--- Records to use ---

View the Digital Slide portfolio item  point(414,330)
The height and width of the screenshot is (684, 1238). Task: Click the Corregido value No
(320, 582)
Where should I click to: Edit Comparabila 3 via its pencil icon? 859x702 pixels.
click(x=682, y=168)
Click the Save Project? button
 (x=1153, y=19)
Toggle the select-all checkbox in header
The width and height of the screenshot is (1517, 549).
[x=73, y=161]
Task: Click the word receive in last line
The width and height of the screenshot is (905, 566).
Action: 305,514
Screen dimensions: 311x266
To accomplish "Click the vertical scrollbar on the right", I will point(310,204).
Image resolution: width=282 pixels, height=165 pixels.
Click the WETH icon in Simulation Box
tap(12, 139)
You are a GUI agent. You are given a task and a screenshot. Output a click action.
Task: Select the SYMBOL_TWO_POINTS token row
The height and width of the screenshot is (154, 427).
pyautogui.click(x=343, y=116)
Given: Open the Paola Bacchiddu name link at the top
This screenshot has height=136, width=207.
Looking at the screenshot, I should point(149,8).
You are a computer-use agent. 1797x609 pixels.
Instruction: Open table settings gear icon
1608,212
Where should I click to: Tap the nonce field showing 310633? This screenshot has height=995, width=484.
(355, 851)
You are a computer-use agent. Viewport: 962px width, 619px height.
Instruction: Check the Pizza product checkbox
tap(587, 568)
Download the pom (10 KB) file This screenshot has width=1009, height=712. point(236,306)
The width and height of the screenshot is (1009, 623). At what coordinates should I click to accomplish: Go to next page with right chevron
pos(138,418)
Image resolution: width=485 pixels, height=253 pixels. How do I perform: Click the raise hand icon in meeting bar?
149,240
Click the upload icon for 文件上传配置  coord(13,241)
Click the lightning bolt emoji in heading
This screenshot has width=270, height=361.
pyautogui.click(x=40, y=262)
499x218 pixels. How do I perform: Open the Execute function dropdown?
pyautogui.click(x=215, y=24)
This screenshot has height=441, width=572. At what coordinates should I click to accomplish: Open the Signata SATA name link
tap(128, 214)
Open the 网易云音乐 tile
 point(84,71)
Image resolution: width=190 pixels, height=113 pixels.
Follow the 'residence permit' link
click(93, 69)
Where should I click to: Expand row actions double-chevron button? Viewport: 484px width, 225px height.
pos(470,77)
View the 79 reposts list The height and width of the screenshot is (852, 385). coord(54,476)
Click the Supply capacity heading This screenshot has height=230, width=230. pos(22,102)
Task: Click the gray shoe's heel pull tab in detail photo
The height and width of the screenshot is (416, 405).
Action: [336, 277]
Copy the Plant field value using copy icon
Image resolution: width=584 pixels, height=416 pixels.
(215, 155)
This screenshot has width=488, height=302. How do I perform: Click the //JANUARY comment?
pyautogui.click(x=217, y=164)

---

#### [Action item]
In full and word for word, restate the data.

#### [Answer space]
View the Digital Slide portfolio item  point(414,330)
The height and width of the screenshot is (684, 1238). Task: Click the Corregido value No
(320, 582)
Where should I click to: Edit Comparabila 3 via its pencil icon? 859x702 pixels.
click(x=682, y=168)
Click the Save Project? button
 (x=1153, y=19)
Toggle the select-all checkbox in header
The width and height of the screenshot is (1517, 549).
[x=73, y=161]
Task: Click the word receive in last line
The width and height of the screenshot is (905, 566).
Action: 305,514
Screen dimensions: 311x266
To accomplish "Click the vertical scrollbar on the right", I will point(310,204).
Image resolution: width=282 pixels, height=165 pixels.
Click the WETH icon in Simulation Box
tap(12, 139)
You are a GUI agent. You are given a task and a screenshot. Output a click action.
Task: Select the SYMBOL_TWO_POINTS token row
The height and width of the screenshot is (154, 427).
pyautogui.click(x=343, y=116)
Given: Open the Paola Bacchiddu name link at the top
This screenshot has height=136, width=207.
Looking at the screenshot, I should point(149,8).
You are a computer-use agent. 1797x609 pixels.
Instruction: Open table settings gear icon
1608,212
Where should I click to: Tap the nonce field showing 310633? This screenshot has height=995, width=484.
(355, 851)
You are a computer-use agent. Viewport: 962px width, 619px height.
Instruction: Check the Pizza product checkbox
tap(587, 568)
Download the pom (10 KB) file This screenshot has width=1009, height=712. point(236,306)
The width and height of the screenshot is (1009, 623). At what coordinates should I click to accomplish: Go to next page with right chevron
pos(138,418)
Image resolution: width=485 pixels, height=253 pixels. How do I perform: Click the raise hand icon in meeting bar?
149,240
Click the upload icon for 文件上传配置  coord(13,241)
Click the lightning bolt emoji in heading
This screenshot has width=270, height=361.
pyautogui.click(x=40, y=262)
499x218 pixels. How do I perform: Open the Execute function dropdown?
pyautogui.click(x=215, y=24)
This screenshot has height=441, width=572. At what coordinates should I click to accomplish: Open the Signata SATA name link
tap(128, 214)
Open the 网易云音乐 tile
 point(84,71)
Image resolution: width=190 pixels, height=113 pixels.
Follow the 'residence permit' link
click(93, 69)
Where should I click to: Expand row actions double-chevron button? Viewport: 484px width, 225px height.
pos(470,77)
View the 79 reposts list The height and width of the screenshot is (852, 385). coord(54,476)
Click the Supply capacity heading This screenshot has height=230, width=230. pos(22,102)
Task: Click the gray shoe's heel pull tab in detail photo
The height and width of the screenshot is (416, 405).
Action: [336, 277]
Copy the Plant field value using copy icon
Image resolution: width=584 pixels, height=416 pixels.
(215, 155)
This screenshot has width=488, height=302. How do I perform: Click the //JANUARY comment?
pyautogui.click(x=217, y=164)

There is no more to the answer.